**REQUEST:**
Turn every line of the data below into a numbered list, omitting blank lines and leaving the pictures out.

=-=-=

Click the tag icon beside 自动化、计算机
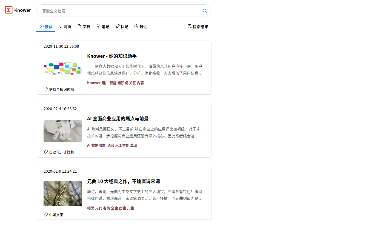Viewport: 369px width, 228px height. pyautogui.click(x=46, y=152)
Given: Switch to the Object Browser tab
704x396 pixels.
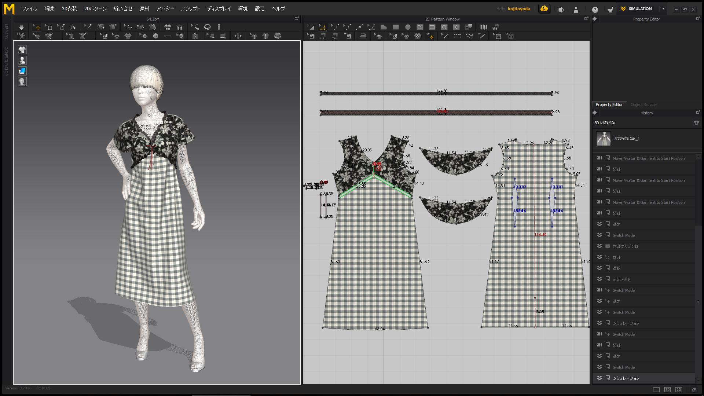Looking at the screenshot, I should pos(644,105).
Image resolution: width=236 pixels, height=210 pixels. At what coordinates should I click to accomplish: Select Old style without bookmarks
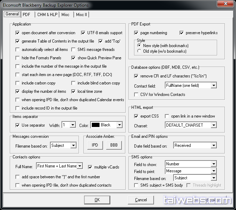click(140, 51)
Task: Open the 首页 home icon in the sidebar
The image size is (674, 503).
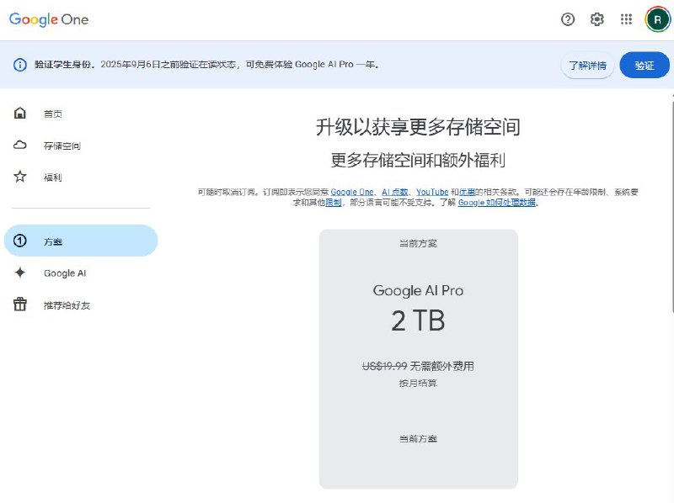Action: tap(20, 113)
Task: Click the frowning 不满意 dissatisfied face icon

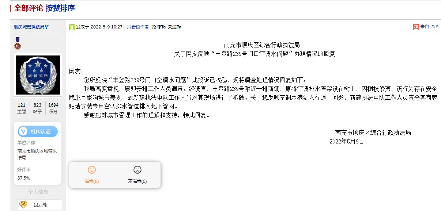Action: point(137,170)
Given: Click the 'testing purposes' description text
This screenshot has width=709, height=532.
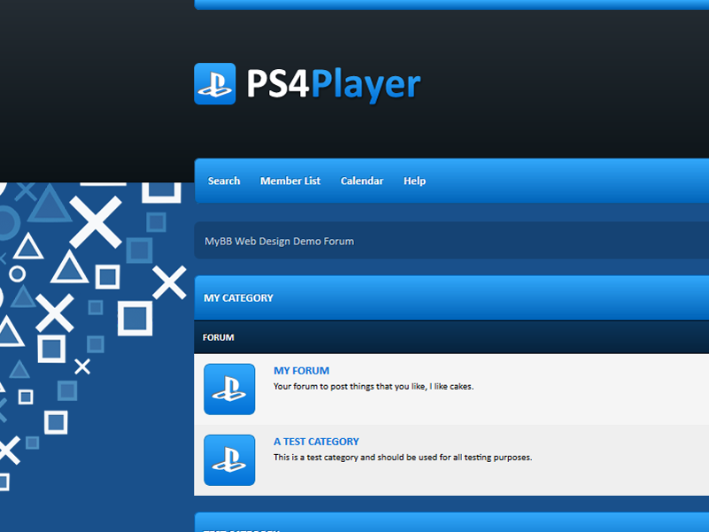Looking at the screenshot, I should click(402, 458).
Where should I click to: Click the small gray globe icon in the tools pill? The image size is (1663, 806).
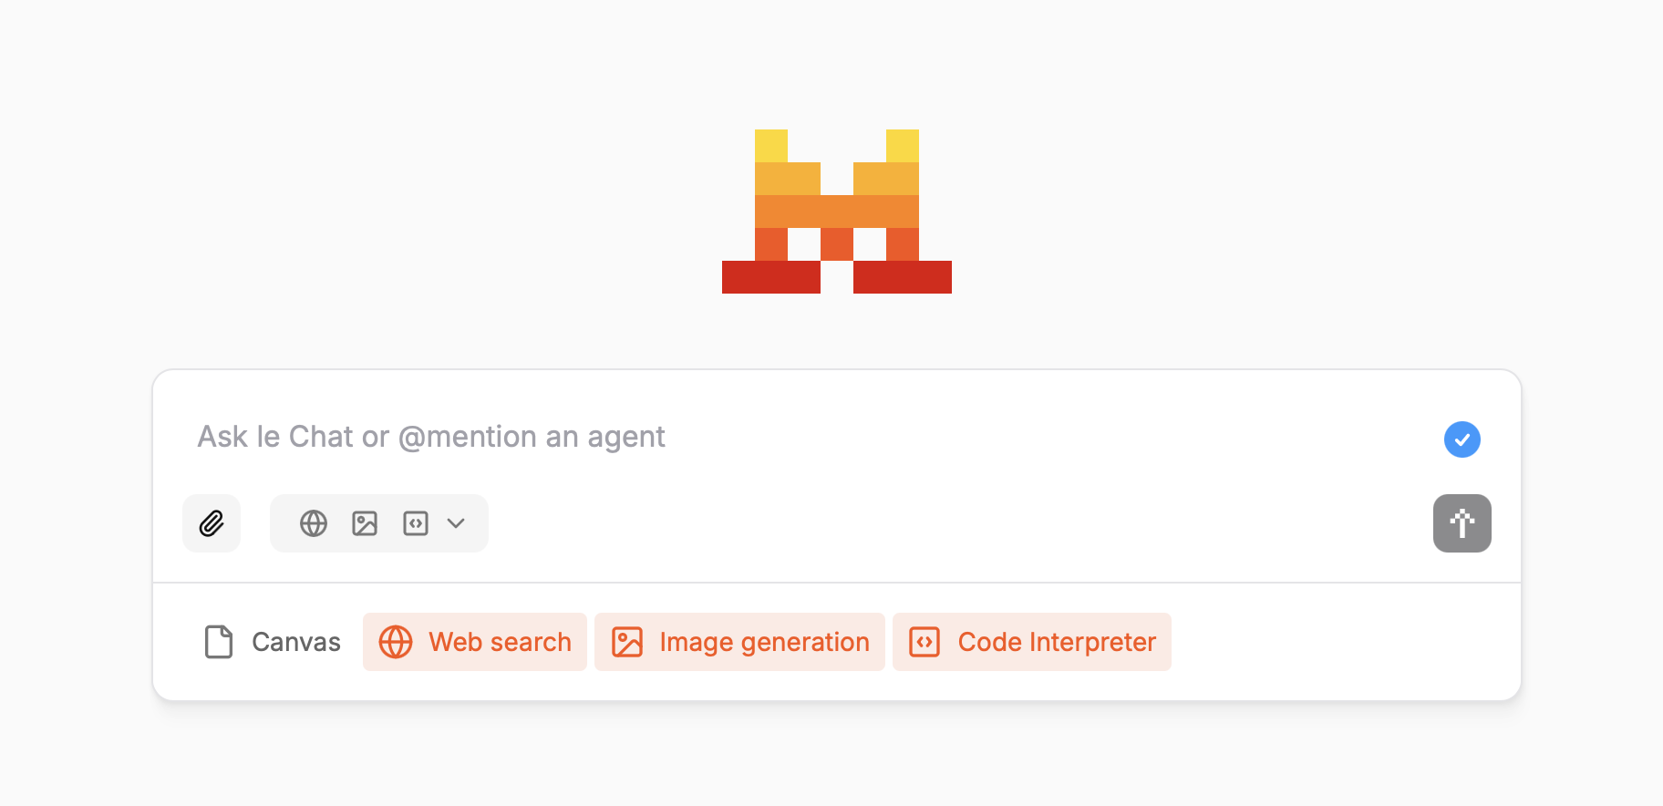[x=314, y=523]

=-=-=

**TASK OUTPUT:**
1. Click the tag icon beside 自动化、计算机
2. Viewport: 369px width, 228px height. pyautogui.click(x=46, y=152)
3. Given: Switch to the Object Browser tab
4. 704x396 pixels.
5. Looking at the screenshot, I should pos(644,105).
6. Image resolution: width=236 pixels, height=210 pixels. At what coordinates should I click to accomplish: Select Old style without bookmarks
7. click(140, 51)
8. Task: Open the 首页 home icon in the sidebar
9. The image size is (674, 503).
10. Action: tap(20, 113)
11. Task: Click the frowning 不满意 dissatisfied face icon
12. Action: point(137,170)
13. Given: Click the 'testing purposes' description text
14. This screenshot has width=709, height=532.
15. Looking at the screenshot, I should click(402, 458).
16. Where should I click to: Click the small gray globe icon in the tools pill? The image size is (1663, 806).
17. [x=314, y=523]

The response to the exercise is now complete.